*** SUPPLIED DATA ***

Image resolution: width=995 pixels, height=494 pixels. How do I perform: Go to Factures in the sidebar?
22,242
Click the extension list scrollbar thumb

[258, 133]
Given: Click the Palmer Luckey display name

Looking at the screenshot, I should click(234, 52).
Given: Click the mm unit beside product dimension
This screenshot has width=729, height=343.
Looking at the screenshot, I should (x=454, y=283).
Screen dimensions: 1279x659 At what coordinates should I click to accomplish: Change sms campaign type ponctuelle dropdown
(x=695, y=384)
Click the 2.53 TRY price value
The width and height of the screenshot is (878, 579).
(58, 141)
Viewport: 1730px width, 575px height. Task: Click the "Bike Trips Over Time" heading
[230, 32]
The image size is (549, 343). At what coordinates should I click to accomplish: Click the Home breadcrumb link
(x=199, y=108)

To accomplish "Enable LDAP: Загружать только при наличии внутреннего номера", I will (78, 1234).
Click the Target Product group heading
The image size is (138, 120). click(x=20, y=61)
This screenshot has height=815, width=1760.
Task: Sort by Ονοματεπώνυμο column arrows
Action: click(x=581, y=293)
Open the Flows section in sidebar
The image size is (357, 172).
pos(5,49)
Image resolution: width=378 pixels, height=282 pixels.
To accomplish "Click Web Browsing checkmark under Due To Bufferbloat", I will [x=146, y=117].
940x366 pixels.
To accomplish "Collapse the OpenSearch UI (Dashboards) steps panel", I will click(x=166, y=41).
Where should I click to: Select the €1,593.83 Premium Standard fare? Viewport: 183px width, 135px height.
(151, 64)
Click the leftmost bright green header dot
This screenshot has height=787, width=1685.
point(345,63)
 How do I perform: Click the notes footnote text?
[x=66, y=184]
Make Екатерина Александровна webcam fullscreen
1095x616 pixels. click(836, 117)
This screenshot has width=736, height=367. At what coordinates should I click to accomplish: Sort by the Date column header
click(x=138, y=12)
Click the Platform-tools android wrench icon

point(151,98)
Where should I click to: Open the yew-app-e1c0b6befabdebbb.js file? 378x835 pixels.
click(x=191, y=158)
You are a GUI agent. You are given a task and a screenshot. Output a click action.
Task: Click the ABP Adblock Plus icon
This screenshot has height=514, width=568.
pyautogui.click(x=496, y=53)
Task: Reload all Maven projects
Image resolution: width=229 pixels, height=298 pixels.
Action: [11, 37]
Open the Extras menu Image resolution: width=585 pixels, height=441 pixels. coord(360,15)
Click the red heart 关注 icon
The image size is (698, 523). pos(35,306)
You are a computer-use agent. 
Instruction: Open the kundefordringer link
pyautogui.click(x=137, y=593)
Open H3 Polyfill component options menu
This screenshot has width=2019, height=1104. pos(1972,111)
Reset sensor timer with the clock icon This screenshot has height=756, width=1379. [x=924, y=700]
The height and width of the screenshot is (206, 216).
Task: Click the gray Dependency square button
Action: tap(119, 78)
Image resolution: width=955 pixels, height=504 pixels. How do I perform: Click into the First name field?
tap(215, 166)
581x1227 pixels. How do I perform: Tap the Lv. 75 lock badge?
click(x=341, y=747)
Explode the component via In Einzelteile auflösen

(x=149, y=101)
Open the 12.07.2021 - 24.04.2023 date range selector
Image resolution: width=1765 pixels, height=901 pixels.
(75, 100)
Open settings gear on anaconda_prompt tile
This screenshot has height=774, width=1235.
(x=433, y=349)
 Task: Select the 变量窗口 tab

***

WRITTEN REQUEST -> Reproduce every entry above word for word, without changing a single character.

COMPLETE OUTPUT ->
Image resolution: width=995 pixels, height=494 pixels. How do I perform: Go to Factures in the sidebar?
22,242
Click the extension list scrollbar thumb

[258, 133]
Given: Click the Palmer Luckey display name

Looking at the screenshot, I should click(234, 52).
Given: Click the mm unit beside product dimension
This screenshot has width=729, height=343.
Looking at the screenshot, I should (x=454, y=283).
Screen dimensions: 1279x659 At what coordinates should I click to accomplish: Change sms campaign type ponctuelle dropdown
(x=695, y=384)
Click the 2.53 TRY price value
The width and height of the screenshot is (878, 579).
(58, 141)
Viewport: 1730px width, 575px height. Task: Click the "Bike Trips Over Time" heading
[230, 32]
The image size is (549, 343). At what coordinates should I click to accomplish: Click the Home breadcrumb link
(x=199, y=108)

To accomplish "Enable LDAP: Загружать только при наличии внутреннего номера", I will (78, 1234).
Click the Target Product group heading
The image size is (138, 120). click(x=20, y=61)
This screenshot has height=815, width=1760.
Task: Sort by Ονοματεπώνυμο column arrows
Action: click(x=581, y=293)
Open the Flows section in sidebar
The image size is (357, 172).
pos(5,49)
Image resolution: width=378 pixels, height=282 pixels.
To accomplish "Click Web Browsing checkmark under Due To Bufferbloat", I will [x=146, y=117].
940x366 pixels.
To accomplish "Collapse the OpenSearch UI (Dashboards) steps panel", I will click(x=166, y=41).
Where should I click to: Select the €1,593.83 Premium Standard fare? Viewport: 183px width, 135px height.
(151, 64)
Click the leftmost bright green header dot
This screenshot has height=787, width=1685.
point(345,63)
 How do I perform: Click the notes footnote text?
[x=66, y=184]
Make Екатерина Александровна webcam fullscreen
1095x616 pixels. click(836, 117)
This screenshot has width=736, height=367. At what coordinates should I click to accomplish: Sort by the Date column header
click(x=138, y=12)
Click the Platform-tools android wrench icon

point(151,98)
Where should I click to: Open the yew-app-e1c0b6befabdebbb.js file? 378x835 pixels.
click(x=191, y=158)
You are a GUI agent. You are given a task and a screenshot. Output a click action.
Task: Click the ABP Adblock Plus icon
This screenshot has height=514, width=568.
pyautogui.click(x=496, y=53)
Task: Reload all Maven projects
Image resolution: width=229 pixels, height=298 pixels.
Action: [11, 37]
Open the Extras menu Image resolution: width=585 pixels, height=441 pixels. coord(360,15)
Click the red heart 关注 icon
The image size is (698, 523). pos(35,306)
You are a computer-use agent. 
Instruction: Open the kundefordringer link
pyautogui.click(x=137, y=593)
Open H3 Polyfill component options menu
This screenshot has width=2019, height=1104. pos(1972,111)
Reset sensor timer with the clock icon This screenshot has height=756, width=1379. [x=924, y=700]
The height and width of the screenshot is (206, 216).
Task: Click the gray Dependency square button
Action: tap(119, 78)
Image resolution: width=955 pixels, height=504 pixels. How do I perform: Click into the First name field?
tap(215, 166)
581x1227 pixels. How do I perform: Tap the Lv. 75 lock badge?
click(x=341, y=747)
Explode the component via In Einzelteile auflösen

(x=149, y=101)
Open the 12.07.2021 - 24.04.2023 date range selector
Image resolution: width=1765 pixels, height=901 pixels.
(75, 100)
Open settings gear on anaconda_prompt tile
This screenshot has height=774, width=1235.
(x=433, y=349)
 Task: Select the 变量窗口 tab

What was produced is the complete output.